Miss Wilkinson and her cat, Tommy Douglas, have grown old together. But while Miss Wilkinson keeps busy with seniors‚ choir, pottery club, and the social justice committee, Tommy Douglas, at 17, is slowing down, finding it more difficult to climb onto the sofa. When he dies in her arms, a fine and loving friendship comes to an end. Miss Wilkinson tries to distract herself but simply feels empty without her beloved cat. However, the cat hasn’t abandoned his old friend and finds a wonderful, mysterious way to continue their friendship.

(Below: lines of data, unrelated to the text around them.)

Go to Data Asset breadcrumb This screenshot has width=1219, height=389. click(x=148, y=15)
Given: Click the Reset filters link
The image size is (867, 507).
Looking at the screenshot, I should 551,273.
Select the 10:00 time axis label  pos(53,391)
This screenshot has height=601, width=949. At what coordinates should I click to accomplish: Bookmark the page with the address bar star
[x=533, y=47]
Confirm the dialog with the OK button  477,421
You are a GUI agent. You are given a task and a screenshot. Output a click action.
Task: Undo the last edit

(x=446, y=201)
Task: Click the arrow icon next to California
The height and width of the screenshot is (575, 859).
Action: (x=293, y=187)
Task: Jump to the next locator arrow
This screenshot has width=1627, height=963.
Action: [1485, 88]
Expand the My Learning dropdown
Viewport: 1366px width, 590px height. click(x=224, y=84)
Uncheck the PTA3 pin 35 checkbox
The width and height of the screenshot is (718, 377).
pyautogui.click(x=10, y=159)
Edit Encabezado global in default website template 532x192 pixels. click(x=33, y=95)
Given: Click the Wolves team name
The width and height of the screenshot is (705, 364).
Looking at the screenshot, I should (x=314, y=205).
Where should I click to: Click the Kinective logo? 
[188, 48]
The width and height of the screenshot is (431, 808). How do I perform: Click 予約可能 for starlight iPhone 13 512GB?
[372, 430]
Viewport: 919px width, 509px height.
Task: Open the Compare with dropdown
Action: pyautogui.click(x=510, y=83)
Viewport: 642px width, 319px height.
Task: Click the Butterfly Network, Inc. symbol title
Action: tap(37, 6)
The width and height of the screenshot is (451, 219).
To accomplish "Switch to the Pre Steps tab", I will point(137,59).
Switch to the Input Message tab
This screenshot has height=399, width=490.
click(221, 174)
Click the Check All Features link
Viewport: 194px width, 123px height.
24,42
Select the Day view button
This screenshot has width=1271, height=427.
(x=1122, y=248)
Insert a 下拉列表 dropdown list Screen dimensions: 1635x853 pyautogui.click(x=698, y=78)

Ghost Cat is Quebec writer Mark Abley’s first children’s book. Having cut his teeth as a journalist, editor, poet, and travel writer (best known for Stories from the Ice Storm), he’s crafted a magical picture book. Ghost Cat is full of wry humour, imaginative wordplay, and evocative metaphors. Subtle and knowing, striking just the right balance between deeply moving emotional resonance and whimsical fantasy, Abley’s story is poignantly touching without ever being sloppily sentimental. And it’s full of wonderful details; Miss Wilkinson, a supporter of social justice, has fittingly named her cat for the Canadian politician who founded the CCF.
Karen Reczuch’s evocative watercolour and coloured pencil illustrations neatly match the emotional depth of Abley’s text. Reczuch’s pictures have an almost palpable life of their own, especially those of cat and owner where Reczuch has indeed caught the bond between them. In one illustration of Tommy Douglas perched on the finely patterned rug, you can almost feel his breath gently rising and falling.
Ghost Cat is a simply stunning debut and, hopefully, the first of many picture books from Abley.